### Exercise
The material below contains a line with "The width and height of the screenshot is (968, 652)." and a line with "Given: Open the 灰蓝色". Copy exactly those two lines and all lines between them.

### Entries supplied
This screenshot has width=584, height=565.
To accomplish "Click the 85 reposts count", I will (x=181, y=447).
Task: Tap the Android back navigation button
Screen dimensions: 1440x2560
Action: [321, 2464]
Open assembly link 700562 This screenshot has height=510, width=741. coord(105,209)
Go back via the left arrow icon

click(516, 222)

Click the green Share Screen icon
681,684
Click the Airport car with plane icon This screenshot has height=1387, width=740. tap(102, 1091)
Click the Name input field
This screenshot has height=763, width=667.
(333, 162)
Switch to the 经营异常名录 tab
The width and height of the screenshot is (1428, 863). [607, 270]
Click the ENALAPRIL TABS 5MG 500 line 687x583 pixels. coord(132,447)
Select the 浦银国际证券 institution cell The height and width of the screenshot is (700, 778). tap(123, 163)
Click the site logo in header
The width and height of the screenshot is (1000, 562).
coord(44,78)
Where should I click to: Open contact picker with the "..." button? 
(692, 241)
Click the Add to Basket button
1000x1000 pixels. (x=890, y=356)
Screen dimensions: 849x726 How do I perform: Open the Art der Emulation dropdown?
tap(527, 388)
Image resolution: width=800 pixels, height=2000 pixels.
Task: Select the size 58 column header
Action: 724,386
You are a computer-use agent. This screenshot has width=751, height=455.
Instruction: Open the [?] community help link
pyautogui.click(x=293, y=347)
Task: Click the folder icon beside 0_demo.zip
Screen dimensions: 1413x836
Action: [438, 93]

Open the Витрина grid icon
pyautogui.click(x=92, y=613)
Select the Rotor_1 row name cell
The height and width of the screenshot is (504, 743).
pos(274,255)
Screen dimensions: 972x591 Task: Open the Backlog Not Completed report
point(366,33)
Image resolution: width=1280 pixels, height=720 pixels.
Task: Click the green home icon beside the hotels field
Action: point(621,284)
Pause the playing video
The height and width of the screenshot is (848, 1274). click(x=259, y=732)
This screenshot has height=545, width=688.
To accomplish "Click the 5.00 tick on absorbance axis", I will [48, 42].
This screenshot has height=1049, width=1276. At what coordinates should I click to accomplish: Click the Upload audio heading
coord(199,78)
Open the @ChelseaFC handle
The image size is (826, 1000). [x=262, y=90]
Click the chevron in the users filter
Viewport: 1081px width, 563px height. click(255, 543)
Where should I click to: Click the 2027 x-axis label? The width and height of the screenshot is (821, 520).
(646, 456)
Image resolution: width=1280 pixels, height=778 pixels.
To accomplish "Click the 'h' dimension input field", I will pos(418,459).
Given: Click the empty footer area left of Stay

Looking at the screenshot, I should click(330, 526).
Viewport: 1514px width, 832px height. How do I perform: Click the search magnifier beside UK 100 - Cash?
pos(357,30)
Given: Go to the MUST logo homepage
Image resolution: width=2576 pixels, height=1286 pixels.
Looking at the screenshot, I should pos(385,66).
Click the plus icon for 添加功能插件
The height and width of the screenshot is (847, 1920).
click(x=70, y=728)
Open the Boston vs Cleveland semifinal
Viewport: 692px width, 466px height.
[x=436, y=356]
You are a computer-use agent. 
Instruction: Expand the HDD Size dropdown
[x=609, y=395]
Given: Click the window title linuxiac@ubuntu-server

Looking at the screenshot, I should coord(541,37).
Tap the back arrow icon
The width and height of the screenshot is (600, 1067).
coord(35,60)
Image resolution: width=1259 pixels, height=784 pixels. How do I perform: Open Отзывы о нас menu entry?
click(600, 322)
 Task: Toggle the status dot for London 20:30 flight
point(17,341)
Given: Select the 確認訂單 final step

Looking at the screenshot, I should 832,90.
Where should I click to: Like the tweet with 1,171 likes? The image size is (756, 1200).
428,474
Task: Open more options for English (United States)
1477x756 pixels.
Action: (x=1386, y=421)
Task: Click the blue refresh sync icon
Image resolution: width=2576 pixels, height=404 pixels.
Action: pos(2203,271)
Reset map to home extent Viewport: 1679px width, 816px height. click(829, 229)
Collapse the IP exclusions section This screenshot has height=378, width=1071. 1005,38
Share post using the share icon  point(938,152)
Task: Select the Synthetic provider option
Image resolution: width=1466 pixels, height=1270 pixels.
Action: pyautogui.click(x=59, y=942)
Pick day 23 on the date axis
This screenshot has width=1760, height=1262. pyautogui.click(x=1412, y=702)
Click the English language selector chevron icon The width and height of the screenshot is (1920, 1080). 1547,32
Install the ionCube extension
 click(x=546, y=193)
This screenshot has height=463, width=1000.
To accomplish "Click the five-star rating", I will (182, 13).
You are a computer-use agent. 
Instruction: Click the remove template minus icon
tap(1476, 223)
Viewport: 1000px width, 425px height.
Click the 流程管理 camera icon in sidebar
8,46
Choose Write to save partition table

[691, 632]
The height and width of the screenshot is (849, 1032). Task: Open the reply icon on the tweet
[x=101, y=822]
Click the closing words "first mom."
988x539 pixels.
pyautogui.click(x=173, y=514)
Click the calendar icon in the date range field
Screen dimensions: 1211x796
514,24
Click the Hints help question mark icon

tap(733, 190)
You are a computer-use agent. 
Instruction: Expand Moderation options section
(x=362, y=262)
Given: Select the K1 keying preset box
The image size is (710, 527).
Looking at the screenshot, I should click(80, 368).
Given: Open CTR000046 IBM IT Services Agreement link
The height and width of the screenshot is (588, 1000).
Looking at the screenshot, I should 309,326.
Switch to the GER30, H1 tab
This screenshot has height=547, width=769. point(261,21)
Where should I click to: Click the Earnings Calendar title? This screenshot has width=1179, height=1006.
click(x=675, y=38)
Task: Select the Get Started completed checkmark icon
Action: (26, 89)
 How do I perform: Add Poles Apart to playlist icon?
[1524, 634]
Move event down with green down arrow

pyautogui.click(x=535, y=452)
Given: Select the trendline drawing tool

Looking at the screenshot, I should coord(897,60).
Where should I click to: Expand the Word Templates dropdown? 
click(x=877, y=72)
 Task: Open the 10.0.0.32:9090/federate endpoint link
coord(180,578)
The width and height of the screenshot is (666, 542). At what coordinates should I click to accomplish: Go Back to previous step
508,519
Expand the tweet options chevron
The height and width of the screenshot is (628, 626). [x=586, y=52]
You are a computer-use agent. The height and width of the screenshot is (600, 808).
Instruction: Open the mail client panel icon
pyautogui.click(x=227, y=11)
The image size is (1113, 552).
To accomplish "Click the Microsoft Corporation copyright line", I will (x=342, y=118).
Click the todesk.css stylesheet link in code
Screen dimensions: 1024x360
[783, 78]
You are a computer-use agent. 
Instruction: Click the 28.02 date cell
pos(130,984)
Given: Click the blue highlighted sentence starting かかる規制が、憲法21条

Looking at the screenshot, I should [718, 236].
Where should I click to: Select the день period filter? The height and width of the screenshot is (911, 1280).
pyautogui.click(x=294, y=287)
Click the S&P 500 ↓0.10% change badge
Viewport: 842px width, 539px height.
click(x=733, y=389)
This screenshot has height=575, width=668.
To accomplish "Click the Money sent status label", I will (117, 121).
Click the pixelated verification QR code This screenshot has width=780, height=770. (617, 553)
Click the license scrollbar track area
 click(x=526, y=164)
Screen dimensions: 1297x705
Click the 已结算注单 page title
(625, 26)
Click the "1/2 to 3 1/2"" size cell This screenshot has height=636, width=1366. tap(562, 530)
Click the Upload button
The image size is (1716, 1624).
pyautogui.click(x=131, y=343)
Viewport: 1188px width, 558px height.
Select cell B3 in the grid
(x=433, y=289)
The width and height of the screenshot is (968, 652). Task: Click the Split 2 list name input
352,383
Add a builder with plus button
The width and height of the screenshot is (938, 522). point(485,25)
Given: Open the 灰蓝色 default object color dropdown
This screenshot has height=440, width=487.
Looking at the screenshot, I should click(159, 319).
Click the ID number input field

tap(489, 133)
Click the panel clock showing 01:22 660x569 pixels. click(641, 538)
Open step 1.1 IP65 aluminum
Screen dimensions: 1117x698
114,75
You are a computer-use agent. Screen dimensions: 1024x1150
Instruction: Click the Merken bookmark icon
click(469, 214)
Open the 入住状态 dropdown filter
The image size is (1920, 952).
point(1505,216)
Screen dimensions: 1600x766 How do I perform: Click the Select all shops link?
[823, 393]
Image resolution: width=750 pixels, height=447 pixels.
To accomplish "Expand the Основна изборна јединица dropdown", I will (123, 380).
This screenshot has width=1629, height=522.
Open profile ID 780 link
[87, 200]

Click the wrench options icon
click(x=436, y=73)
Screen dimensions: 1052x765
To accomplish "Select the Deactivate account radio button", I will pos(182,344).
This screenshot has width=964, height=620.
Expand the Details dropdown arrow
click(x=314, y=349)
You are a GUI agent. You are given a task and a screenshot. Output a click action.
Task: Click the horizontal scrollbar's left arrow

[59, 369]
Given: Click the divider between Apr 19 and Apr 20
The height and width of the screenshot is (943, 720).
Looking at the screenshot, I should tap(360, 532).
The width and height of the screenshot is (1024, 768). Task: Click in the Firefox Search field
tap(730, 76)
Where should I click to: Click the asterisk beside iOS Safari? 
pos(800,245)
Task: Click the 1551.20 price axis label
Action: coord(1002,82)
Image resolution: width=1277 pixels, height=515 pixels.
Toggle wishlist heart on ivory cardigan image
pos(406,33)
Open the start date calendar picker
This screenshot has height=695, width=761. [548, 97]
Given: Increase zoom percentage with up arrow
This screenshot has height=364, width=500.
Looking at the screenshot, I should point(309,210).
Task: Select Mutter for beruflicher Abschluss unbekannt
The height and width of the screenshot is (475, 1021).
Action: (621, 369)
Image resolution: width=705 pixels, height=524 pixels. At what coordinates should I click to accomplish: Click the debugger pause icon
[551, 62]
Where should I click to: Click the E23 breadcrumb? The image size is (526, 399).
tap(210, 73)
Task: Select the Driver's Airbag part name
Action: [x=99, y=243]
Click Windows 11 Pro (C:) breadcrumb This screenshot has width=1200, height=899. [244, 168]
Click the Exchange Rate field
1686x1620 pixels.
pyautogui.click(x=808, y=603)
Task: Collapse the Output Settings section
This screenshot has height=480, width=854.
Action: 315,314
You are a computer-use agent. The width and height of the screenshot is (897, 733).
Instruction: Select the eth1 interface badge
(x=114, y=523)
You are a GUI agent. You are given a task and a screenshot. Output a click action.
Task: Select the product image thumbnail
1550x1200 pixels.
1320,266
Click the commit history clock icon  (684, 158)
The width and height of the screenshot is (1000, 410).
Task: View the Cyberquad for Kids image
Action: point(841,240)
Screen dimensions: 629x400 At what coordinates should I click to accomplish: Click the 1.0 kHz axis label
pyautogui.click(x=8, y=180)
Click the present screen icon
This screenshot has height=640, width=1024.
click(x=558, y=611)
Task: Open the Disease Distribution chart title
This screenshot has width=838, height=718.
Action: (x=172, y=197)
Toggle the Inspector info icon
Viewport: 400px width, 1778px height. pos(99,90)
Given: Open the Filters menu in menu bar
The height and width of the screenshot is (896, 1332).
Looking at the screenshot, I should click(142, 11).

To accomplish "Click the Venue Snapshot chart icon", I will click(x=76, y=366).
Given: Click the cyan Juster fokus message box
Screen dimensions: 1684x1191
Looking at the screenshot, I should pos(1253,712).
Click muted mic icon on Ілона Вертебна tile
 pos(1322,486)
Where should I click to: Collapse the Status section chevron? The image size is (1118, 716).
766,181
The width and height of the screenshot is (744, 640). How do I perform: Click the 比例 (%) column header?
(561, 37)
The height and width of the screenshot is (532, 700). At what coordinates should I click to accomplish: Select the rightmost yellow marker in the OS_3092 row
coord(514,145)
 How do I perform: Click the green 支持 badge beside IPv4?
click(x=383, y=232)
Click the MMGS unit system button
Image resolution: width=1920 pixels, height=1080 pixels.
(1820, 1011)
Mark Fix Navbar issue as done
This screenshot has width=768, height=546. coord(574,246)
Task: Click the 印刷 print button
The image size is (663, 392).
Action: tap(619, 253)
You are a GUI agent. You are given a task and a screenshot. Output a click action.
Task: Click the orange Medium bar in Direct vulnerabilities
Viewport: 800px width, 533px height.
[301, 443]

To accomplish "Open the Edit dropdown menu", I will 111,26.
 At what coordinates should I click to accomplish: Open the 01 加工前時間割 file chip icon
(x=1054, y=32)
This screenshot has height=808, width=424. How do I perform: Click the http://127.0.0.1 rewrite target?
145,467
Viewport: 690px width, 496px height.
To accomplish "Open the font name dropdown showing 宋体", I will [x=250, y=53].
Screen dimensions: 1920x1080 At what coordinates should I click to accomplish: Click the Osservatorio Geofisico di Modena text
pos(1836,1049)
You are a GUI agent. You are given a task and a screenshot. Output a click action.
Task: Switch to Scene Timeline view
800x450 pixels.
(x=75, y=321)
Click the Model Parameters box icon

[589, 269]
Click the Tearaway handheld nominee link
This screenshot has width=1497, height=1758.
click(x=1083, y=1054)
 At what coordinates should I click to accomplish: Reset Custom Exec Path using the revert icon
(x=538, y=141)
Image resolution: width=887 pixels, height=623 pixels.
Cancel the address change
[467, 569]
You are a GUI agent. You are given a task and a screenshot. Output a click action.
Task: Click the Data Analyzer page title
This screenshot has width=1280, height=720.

### Final answer
The width and height of the screenshot is (968, 652). Task: Click the Split 2 list name input
352,383
Add a builder with plus button
The width and height of the screenshot is (938, 522). point(485,25)
Given: Open the 灰蓝色 default object color dropdown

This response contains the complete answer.